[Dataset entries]
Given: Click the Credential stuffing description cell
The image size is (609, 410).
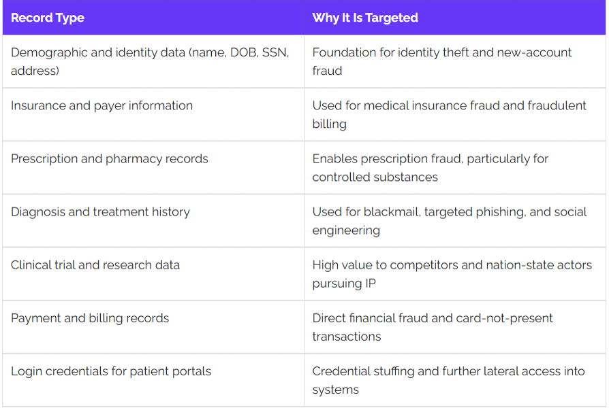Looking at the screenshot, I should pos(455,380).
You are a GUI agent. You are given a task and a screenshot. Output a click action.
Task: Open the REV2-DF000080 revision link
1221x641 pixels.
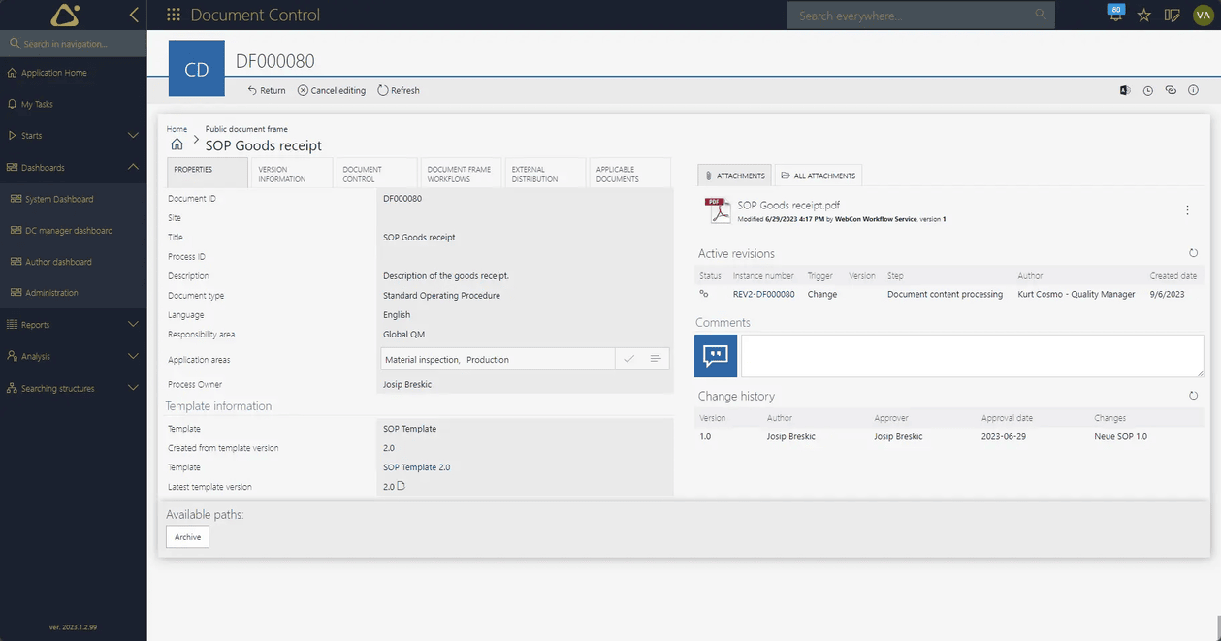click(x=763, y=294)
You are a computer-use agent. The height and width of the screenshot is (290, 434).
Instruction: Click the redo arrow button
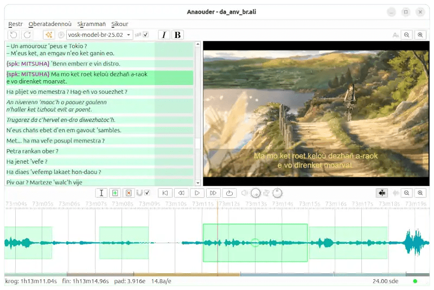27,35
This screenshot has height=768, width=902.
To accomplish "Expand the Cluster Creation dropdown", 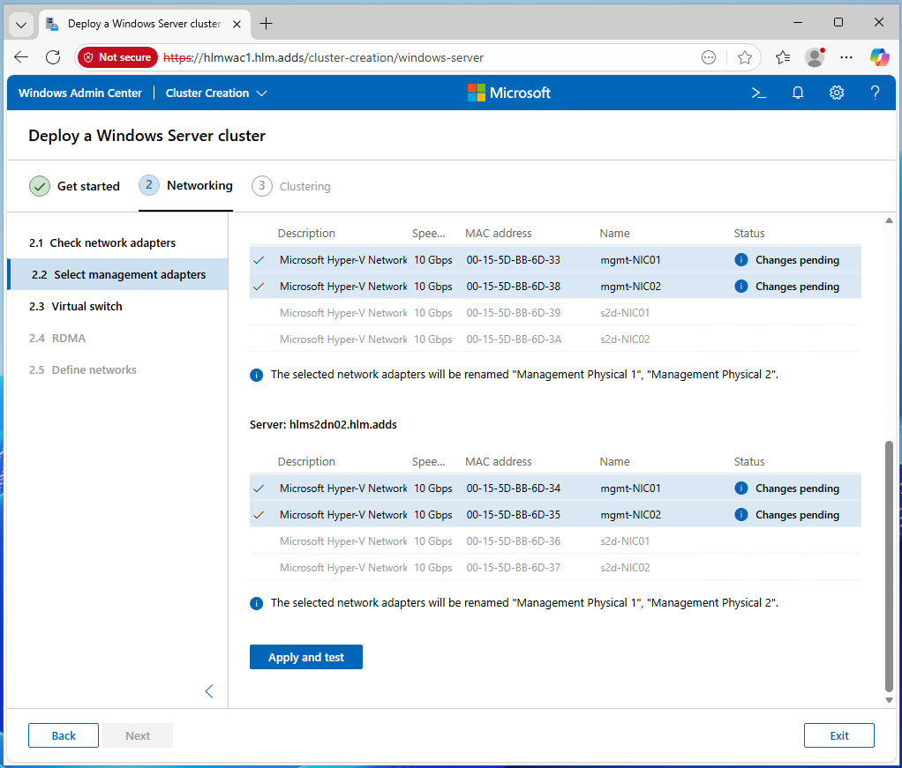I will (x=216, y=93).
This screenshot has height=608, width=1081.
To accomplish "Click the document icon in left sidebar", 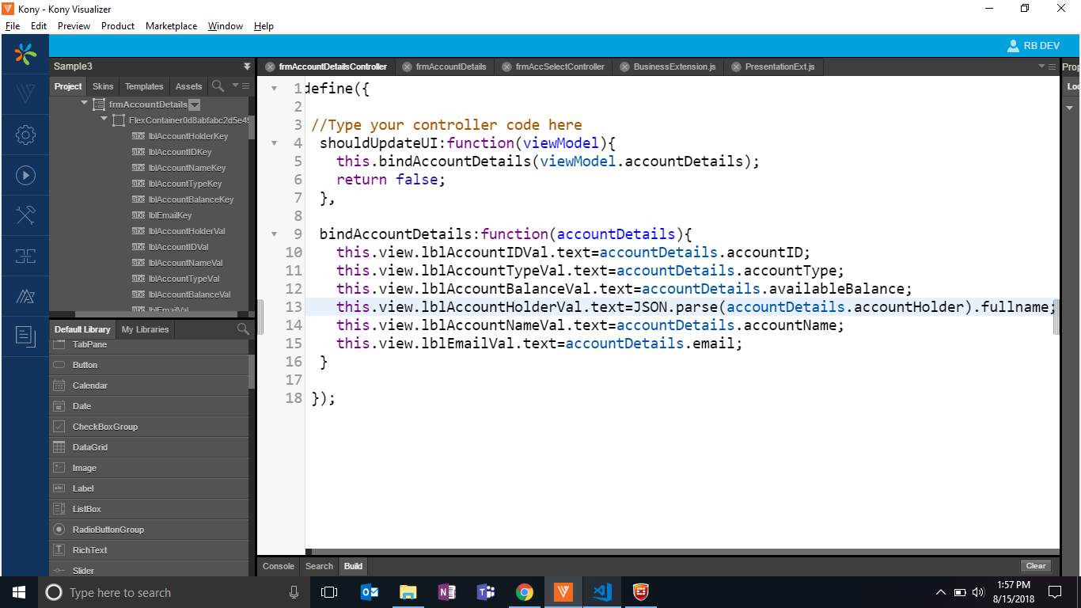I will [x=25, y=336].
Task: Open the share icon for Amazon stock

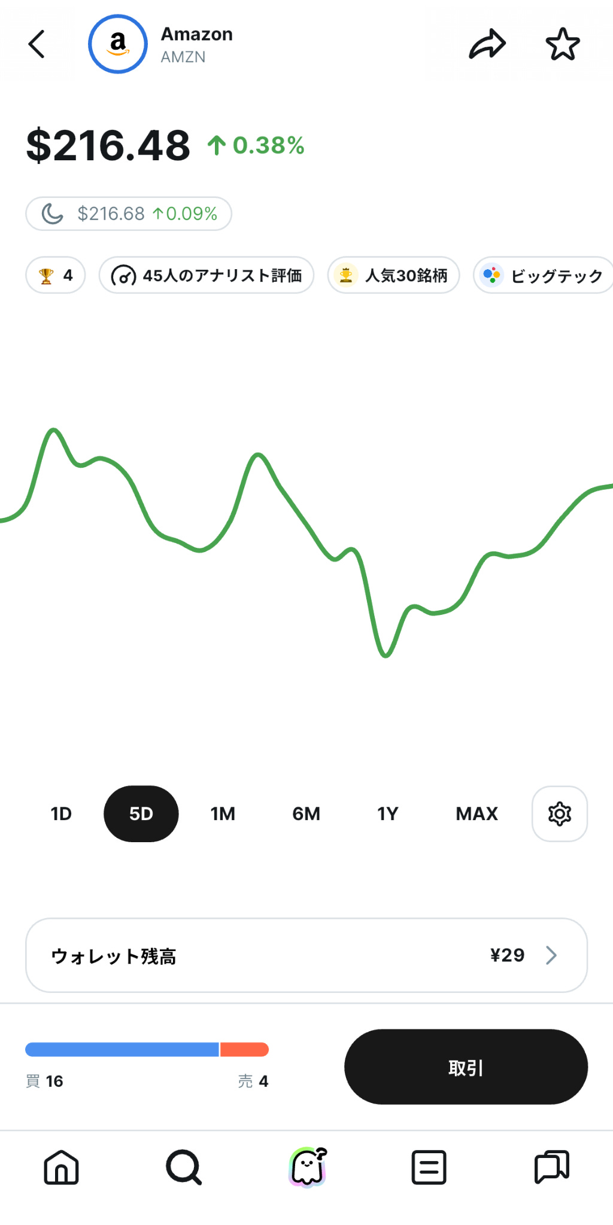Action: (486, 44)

* * *

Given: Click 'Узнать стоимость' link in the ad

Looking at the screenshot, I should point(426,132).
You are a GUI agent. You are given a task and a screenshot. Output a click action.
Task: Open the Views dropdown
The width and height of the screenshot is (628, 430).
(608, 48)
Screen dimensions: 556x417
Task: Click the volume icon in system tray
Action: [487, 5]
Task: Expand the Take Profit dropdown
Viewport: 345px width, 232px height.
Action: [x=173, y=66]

* [Activity]
Nothing except the lines from the one containing "Given: Click the" through the one containing "You are a computer-use" should appear in the answer, exactly as above and without pictures.

* [Your response]
Given: Click the Credential stuffing description cell
The image size is (609, 410).
Looking at the screenshot, I should pos(455,380).
You are a GUI agent. You are given a task and a screenshot. Output a click action.
Task: Open the REV2-DF000080 revision link
1221x641 pixels.
click(x=763, y=294)
You are a computer-use agent. The height and width of the screenshot is (290, 434).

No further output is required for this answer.